▶ **Activity**:
Skipping any pictures, give all of the records below again exactly.

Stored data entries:
=== Section Start ===

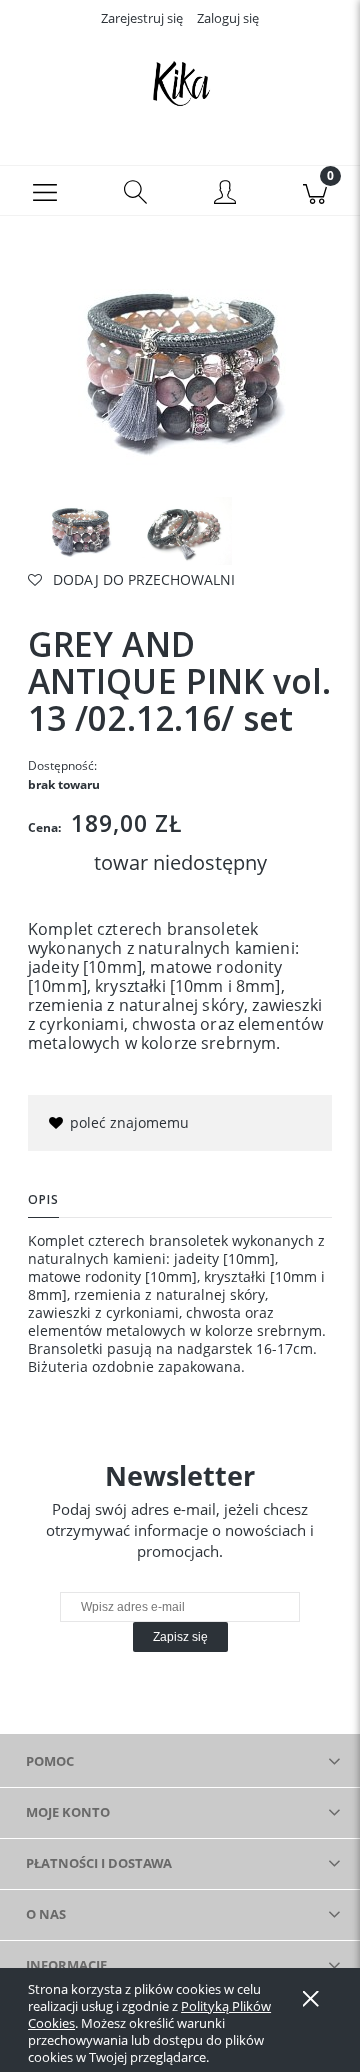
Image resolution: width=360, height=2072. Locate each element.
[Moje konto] (225, 194)
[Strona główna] (180, 83)
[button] (45, 191)
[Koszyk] (315, 191)
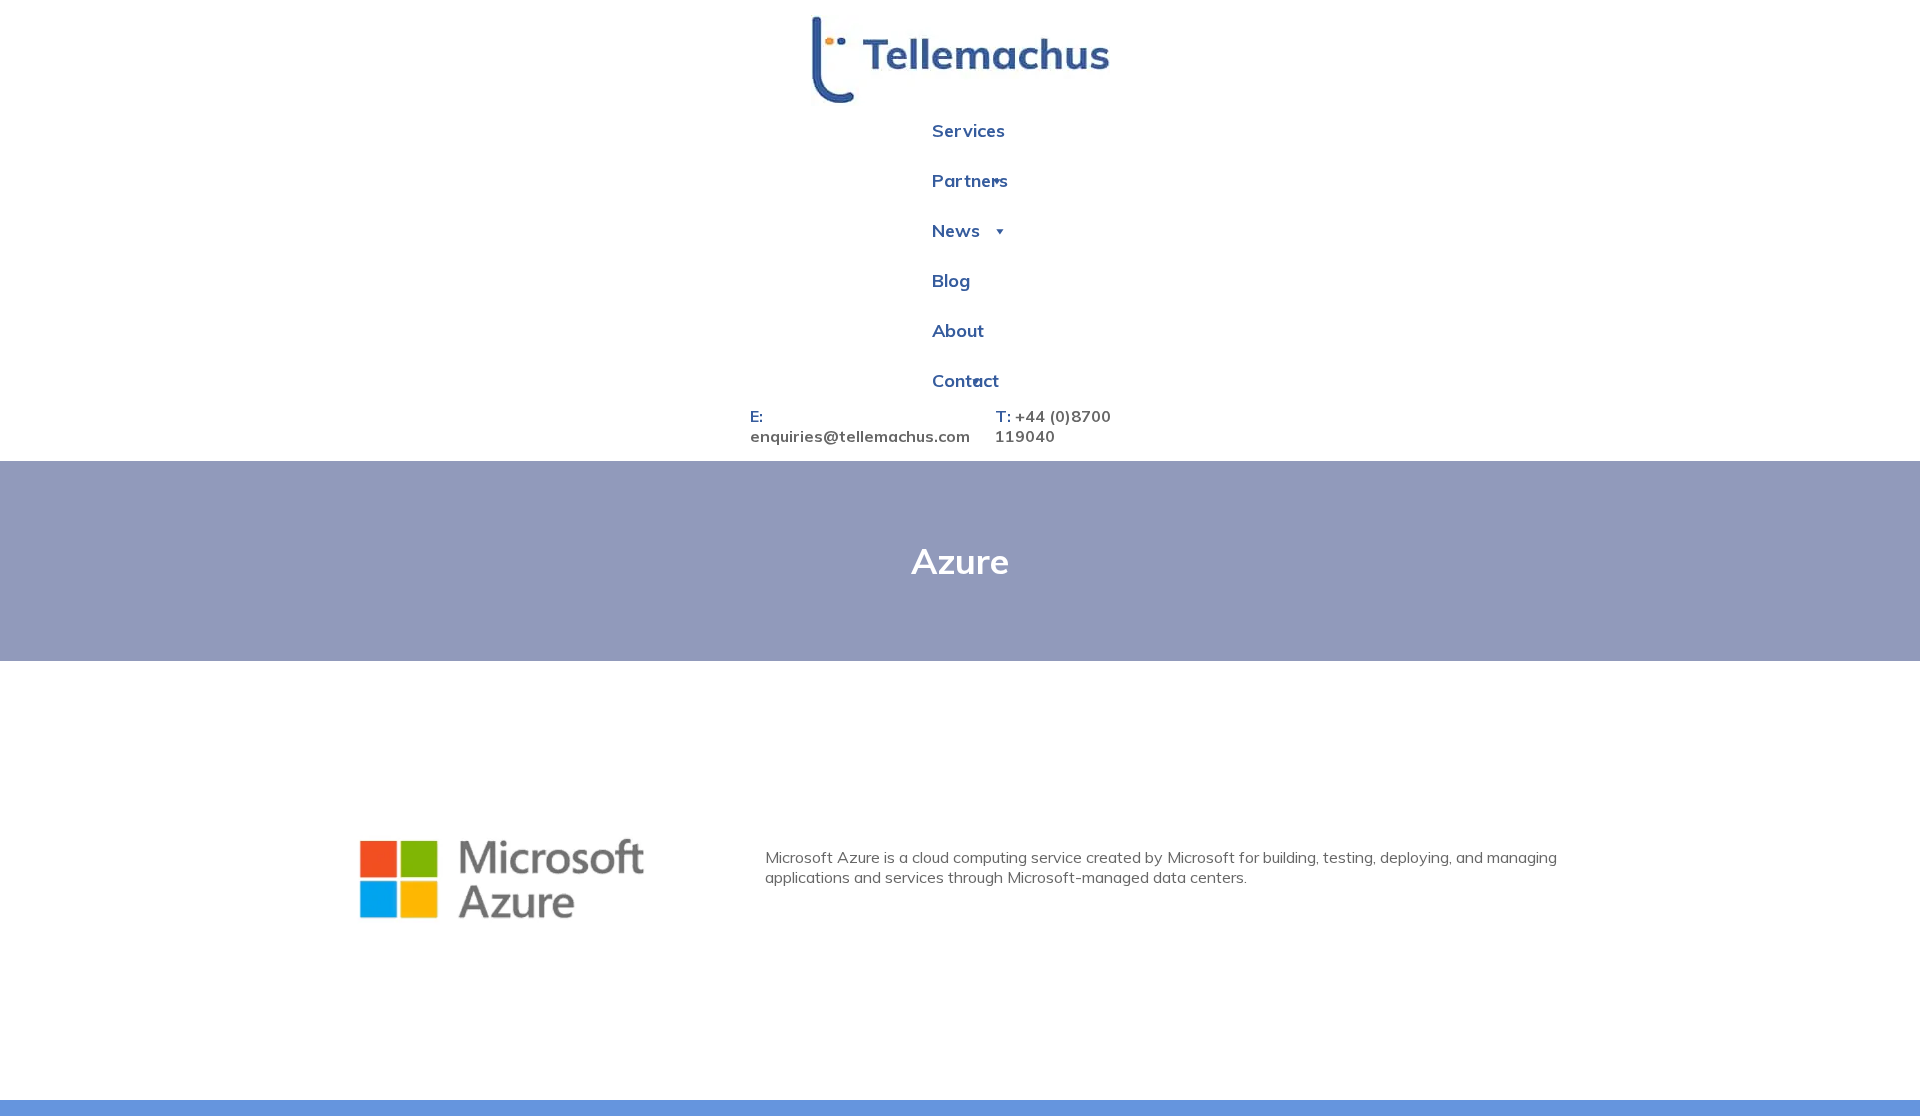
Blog (951, 269)
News (956, 219)
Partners (970, 169)
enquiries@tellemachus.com (860, 425)
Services (968, 119)
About (958, 319)
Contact (965, 369)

=== Section End ===

▶ **The answer**:
Image resolution: width=360, height=2072. Locate each element.
[Moje konto] (225, 194)
[Strona główna] (180, 83)
[button] (45, 191)
[Koszyk] (315, 191)
Blog (951, 269)
News (956, 219)
Partners (970, 169)
enquiries@tellemachus.com (860, 425)
Services (968, 119)
About (958, 319)
Contact (965, 369)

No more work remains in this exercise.